All-First State final possible at 120


All-First State final possible at 120




Crowning a home-state champion during the Beast of the East wrestling tournament is a difficult task but an annual aspiration.

Last year, Smyrna High junior Brent Fleetwood gave Delaware a rare Beast titlist when he prevailed at 113 pounds at the Carpenter Center.

With the 21st annual Beast coming this weekend, meet organizers delight over the possibility of something even better: An all-Delaware final at 120 pounds, where Fleetwood is now wrestling along with fellow three-time state champ Micah Hight from Caesar Rodney.

When the seedings are determined Thursday night for the start of wrestling at 8:30 a.m. Saturday, Hight and Fleetwood are sure to be bracketed on opposite sides, first-year tournament director Steve Lex said, just to allow for that possibility.

“It would be great if that happened,” Lex said of the two First Staters colliding in Sunday’s 3:30 finals, “but that is a very, very tough weight class.”

Fleetwood and Hight certainly help make it so.

Hight decisioned Fleetwood 5-1 in the 120-pound final of the Raymond B. Oliver Tournament at the McDonough School in Owings Mills, Md., on Dec. 7, the second time he’s beaten Fleetwood in a high school match.

The two did not meet in last weekend’s rugged Walsh Ironman in Cuyahoga Falls, Ohio, where Hight lost in the quarterfinals and finished seventh and Fleetwood fell in the finals.

“I think it would be good for everybody,” Hight said of a possible Beast rematch at Tuesday’s kickoff gathering at the Embassy Suites. “Brent’s actually one of my really good friends and we’re just best buds after the match. It’s just wrestling out there.”

Fleetwood had been ranked 11th nationally in the preseason at 120 pounds by InterMat. It did not rank Hight, who expects to bump up to 126 later in the season.

Hight lost in last year’s Beast quarterfinals at 120, then dropped a close match in his first consolation bout and did not place.

“This year I’ve been working a lot harder I’d say. Been lifting and taking extra steps to do better,” Hight said. “Last year I was one match from placing so that hurt a lot. But I was also wrestling up a weight class.”

More than 800 wrestlers from 109 schools will cover the 11 mats spread across the Carpenter Center floor for a tournament that, along with the Walsh Ironman, is generally regarded as one of the nation’s two toughest.

Five of the nation’s top 10 teams, including perennial champ Blair Academy (N.J.), will collide. The field features 48 individuals ranked nationally, 40 state champions, including eight from Delaware, and more than 70 state finalists.

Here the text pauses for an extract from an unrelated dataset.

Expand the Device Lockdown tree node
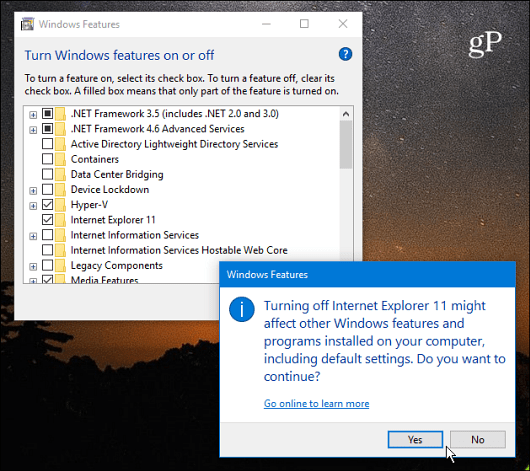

“The talent is here,” Lex said. “It’s an amazing event.”

Lex has taken over for Bobby Shaw as tournament director, and quickly discovered that operating the Beast is a full-time commitment. Shaw had succeeded founder Vic Leonard, who started the tournament to give Delaware wrestlers a chance to match skills against out-of-state competition and raise money for Delaware Wrestling Alliance Academic All-State scholarship winners.

That scholarship total now exceeds $700,000, and the level of competition is plain to see.

Among the additions this year are a Twitter handle – @beastwrestling7 – and live streaming of all three championship rounds Sunday (quarterfinals, semifinals and finals) for $19.95 at

“It’s pretty amazing what little old Delaware has accomplished in the last 20 years,” said Lex, who got involved after taking his son Chris, who later wrestled at Salesianum, to watch the Beast.